** What is being asked **
Set down a true copy of the data, with all pictures left out.

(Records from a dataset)
----
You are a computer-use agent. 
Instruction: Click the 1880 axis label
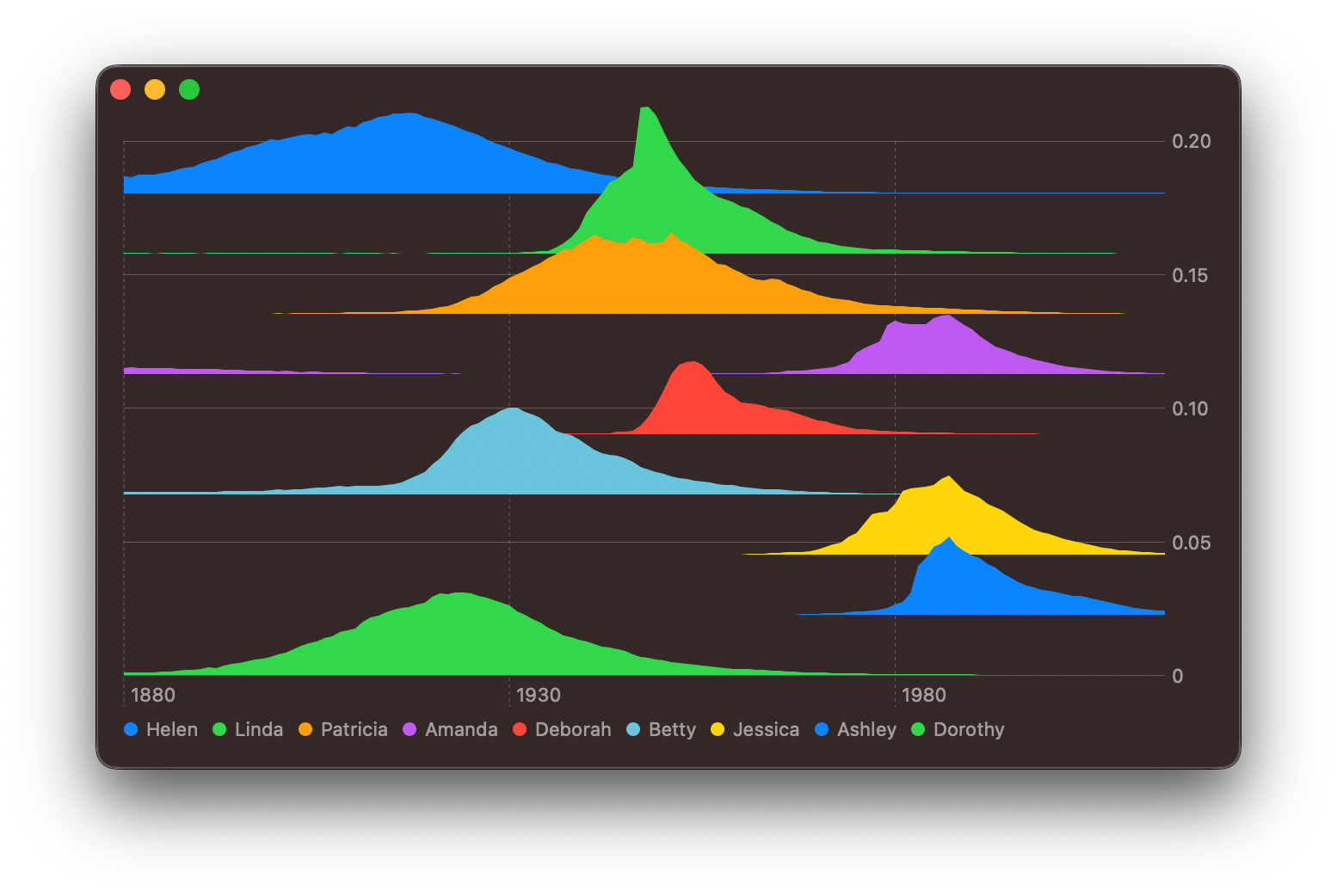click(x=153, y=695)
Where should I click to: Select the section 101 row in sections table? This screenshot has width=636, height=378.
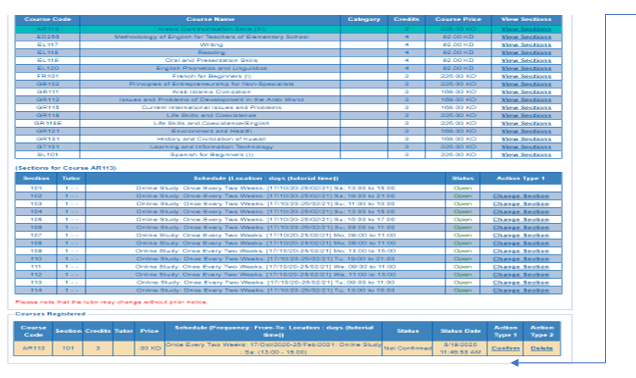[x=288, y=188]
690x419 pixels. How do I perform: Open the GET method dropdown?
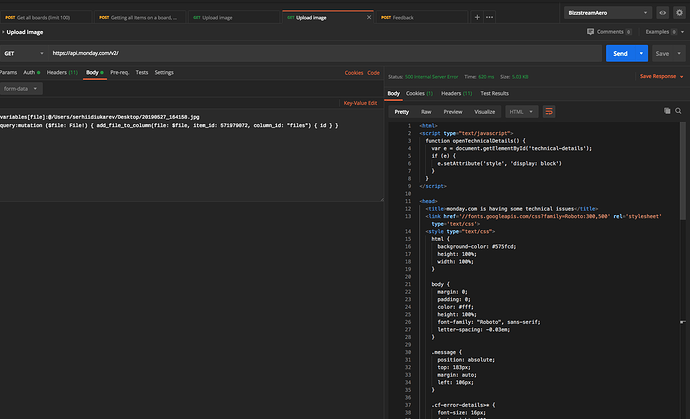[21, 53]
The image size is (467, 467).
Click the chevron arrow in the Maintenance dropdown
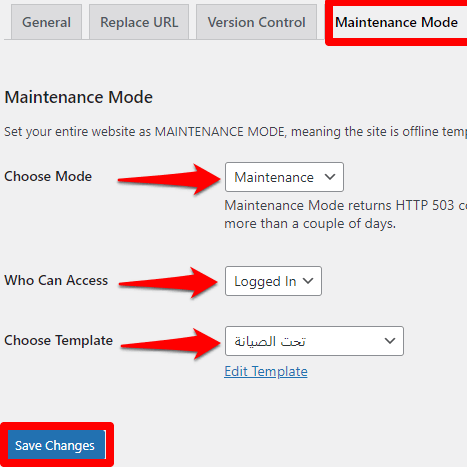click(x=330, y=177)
----
** Response **
You are a computer-use agent. 
Instruction: Click the 1880 axis label
click(x=153, y=695)
Where should I click to: Select the section 101 row in sections table? This screenshot has width=636, height=378.
[x=288, y=188]
690x419 pixels. How do I perform: Open the GET method dropdown?
[21, 53]
The image size is (467, 467).
Click the chevron arrow in the Maintenance dropdown
click(x=330, y=177)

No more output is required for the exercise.